The Splendid and the Vile by Erik Larson. Winston Churchill is one of the world’s most written about people, and this year adds another addition to the list. The book draws on diaries, original research, and intelligence reports—some released only recently. Lawson walks readers through London’s darkest year as it was viewed through the day-to-day experience of Churchill and his family.

 

Podcasts

Armchair Expert with Dax Shepard. Dax Shepard created his podcast with the goal of untangling the mess that is human experience. And that’s what he does each episode when he sits down with celebrities, journalists, academics, and politicians to talk about what it means to be human. 
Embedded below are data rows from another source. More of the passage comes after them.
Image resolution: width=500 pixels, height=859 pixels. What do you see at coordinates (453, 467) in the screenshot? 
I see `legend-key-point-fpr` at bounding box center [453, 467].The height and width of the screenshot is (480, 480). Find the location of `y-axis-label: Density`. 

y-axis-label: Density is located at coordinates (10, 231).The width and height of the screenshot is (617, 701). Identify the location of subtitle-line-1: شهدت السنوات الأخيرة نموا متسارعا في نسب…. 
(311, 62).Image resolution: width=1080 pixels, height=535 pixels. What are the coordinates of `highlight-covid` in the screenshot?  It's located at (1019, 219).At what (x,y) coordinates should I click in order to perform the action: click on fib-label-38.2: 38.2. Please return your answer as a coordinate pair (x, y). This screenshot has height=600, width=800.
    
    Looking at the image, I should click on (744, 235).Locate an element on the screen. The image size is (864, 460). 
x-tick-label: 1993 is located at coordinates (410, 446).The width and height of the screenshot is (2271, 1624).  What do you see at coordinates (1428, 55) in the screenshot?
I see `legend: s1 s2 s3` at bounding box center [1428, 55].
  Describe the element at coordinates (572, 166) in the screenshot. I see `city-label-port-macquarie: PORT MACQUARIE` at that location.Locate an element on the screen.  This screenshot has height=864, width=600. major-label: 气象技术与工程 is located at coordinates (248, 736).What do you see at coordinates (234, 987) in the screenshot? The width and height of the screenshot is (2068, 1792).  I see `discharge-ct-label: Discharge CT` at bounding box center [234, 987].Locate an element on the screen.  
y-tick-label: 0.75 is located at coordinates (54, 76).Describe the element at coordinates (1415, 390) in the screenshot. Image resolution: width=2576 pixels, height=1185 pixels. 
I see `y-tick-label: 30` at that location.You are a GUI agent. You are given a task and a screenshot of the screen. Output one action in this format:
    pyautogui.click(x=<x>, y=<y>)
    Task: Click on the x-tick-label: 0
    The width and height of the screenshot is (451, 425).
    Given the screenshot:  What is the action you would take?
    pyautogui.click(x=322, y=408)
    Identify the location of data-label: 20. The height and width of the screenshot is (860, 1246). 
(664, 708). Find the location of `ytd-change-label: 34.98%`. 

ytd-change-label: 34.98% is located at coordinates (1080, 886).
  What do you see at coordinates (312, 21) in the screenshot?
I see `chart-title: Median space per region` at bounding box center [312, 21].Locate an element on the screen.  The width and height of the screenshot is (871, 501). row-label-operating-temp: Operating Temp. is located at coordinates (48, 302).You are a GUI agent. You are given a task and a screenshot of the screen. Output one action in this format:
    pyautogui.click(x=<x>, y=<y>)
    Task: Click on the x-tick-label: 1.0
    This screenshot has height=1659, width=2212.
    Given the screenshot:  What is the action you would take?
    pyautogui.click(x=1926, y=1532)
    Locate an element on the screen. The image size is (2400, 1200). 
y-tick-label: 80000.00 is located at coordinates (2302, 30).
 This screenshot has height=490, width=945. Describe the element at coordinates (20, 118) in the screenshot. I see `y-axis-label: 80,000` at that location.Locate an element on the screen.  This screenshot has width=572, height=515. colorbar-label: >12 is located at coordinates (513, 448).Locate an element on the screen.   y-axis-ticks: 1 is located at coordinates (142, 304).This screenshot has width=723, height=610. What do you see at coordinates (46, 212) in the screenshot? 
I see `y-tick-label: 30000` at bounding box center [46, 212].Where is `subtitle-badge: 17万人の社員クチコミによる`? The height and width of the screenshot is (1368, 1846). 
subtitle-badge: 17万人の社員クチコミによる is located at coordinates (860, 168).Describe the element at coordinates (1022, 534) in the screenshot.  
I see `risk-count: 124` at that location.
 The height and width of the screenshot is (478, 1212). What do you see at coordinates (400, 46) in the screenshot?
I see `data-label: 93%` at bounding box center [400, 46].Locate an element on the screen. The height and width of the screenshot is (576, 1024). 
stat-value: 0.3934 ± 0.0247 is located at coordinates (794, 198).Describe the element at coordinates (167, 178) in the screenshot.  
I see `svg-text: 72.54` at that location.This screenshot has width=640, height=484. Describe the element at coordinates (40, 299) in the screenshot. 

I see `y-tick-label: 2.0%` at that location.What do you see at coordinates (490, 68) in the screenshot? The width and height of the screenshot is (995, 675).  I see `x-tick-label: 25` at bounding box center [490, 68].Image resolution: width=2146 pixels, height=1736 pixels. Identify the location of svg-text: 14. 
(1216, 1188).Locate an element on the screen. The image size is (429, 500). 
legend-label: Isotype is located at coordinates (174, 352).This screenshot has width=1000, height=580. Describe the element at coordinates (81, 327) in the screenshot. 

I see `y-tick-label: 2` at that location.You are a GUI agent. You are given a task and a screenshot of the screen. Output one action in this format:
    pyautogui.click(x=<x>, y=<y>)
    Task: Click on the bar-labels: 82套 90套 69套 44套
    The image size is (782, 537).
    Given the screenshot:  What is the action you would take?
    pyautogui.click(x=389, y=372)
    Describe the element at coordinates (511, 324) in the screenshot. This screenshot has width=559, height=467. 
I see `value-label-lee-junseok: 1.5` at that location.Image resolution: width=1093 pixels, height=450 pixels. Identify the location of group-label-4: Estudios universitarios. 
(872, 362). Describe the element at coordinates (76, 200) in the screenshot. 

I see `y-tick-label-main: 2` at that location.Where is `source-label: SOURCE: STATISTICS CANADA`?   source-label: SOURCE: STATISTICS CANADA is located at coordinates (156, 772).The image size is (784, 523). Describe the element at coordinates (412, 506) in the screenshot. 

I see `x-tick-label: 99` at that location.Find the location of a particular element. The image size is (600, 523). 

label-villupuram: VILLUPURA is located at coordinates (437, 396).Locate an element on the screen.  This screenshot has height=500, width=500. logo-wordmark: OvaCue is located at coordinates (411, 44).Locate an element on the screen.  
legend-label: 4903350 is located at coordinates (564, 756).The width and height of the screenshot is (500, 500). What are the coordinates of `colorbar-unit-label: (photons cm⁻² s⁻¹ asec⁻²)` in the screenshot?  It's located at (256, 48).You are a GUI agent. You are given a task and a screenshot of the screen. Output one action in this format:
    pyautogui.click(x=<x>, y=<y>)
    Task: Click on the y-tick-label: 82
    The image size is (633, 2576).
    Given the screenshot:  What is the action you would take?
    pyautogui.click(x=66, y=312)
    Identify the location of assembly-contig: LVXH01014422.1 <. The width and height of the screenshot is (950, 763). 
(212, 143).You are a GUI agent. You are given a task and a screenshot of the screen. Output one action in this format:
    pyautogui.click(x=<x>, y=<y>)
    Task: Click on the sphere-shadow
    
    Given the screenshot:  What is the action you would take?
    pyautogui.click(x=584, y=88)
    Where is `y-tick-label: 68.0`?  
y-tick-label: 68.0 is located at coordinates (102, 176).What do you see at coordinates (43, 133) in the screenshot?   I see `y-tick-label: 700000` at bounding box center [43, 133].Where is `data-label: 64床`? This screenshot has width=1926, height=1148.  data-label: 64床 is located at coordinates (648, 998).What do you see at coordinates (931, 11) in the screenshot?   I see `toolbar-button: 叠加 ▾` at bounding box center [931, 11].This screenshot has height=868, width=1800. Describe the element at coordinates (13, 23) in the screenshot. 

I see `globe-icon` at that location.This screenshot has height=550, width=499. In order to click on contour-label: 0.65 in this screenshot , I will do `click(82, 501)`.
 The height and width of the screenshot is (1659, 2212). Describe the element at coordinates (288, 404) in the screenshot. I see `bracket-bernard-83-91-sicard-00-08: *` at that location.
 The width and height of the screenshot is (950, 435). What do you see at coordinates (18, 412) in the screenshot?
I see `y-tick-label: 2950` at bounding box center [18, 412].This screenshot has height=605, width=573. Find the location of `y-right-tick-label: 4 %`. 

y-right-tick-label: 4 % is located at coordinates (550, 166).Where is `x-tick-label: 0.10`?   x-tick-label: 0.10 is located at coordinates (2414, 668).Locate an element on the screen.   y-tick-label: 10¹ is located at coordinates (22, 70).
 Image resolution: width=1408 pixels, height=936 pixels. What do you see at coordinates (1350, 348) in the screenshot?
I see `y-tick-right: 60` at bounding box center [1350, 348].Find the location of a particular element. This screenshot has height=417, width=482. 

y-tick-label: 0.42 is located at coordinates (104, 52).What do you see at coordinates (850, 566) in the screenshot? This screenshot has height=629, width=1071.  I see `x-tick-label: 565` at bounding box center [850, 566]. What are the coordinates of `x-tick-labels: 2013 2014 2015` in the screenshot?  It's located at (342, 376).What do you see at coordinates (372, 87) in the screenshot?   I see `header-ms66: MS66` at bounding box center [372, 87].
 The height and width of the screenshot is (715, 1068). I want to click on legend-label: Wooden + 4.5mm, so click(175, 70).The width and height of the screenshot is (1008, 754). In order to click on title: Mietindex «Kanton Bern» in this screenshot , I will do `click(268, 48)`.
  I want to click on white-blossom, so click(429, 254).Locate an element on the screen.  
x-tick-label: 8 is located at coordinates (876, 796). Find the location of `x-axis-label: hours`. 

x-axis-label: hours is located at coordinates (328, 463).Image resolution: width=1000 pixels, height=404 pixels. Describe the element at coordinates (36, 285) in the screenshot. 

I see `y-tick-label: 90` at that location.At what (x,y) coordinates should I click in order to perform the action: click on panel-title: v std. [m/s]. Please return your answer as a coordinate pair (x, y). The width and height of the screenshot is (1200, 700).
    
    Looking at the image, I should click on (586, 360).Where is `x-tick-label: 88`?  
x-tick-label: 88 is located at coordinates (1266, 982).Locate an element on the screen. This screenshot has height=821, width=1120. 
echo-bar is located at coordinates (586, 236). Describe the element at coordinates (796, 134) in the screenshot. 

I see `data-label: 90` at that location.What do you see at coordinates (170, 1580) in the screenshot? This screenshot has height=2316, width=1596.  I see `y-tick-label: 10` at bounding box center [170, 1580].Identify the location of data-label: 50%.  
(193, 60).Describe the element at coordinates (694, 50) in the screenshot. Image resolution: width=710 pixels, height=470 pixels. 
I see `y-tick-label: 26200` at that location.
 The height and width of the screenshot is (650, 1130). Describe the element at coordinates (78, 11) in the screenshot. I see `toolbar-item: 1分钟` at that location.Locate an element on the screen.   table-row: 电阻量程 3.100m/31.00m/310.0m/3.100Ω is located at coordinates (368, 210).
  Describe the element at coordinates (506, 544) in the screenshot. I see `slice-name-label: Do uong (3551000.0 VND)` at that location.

Last Podcast on the Left. If you like horror stories for the holidays, this is the podcast for you. The weekly show covers everyone from the world of horror, both real and fictional. The grim details and spooky stories are juxtaposed with the hosts’ humour and tangential story telling, maxing for a truly entertaining listen.

Our Fake History. Most people have heard of Dan Carlin’s Hardcore History, one of the most popular podcasts in the world. But what if all the stories, biographies and monumental events were made up? That’s exactly what this podcast is all about: documenting the historical events that never happened. 

Fireside Mystery Theatre. Old time radio brought to modern audiences. They feature a full cast, improvised score, and musical acts that compliment the main narrative. Each episode is part of an anthology, so make sure to start from the beginning.

99% Invisible. When it comes to design and architecture (among other subjects), it’s often what you don’t see that matters. That’s the perspective this podcast takes each week as they discuss the hidden mechanics and inner workings of famous designs and architectures.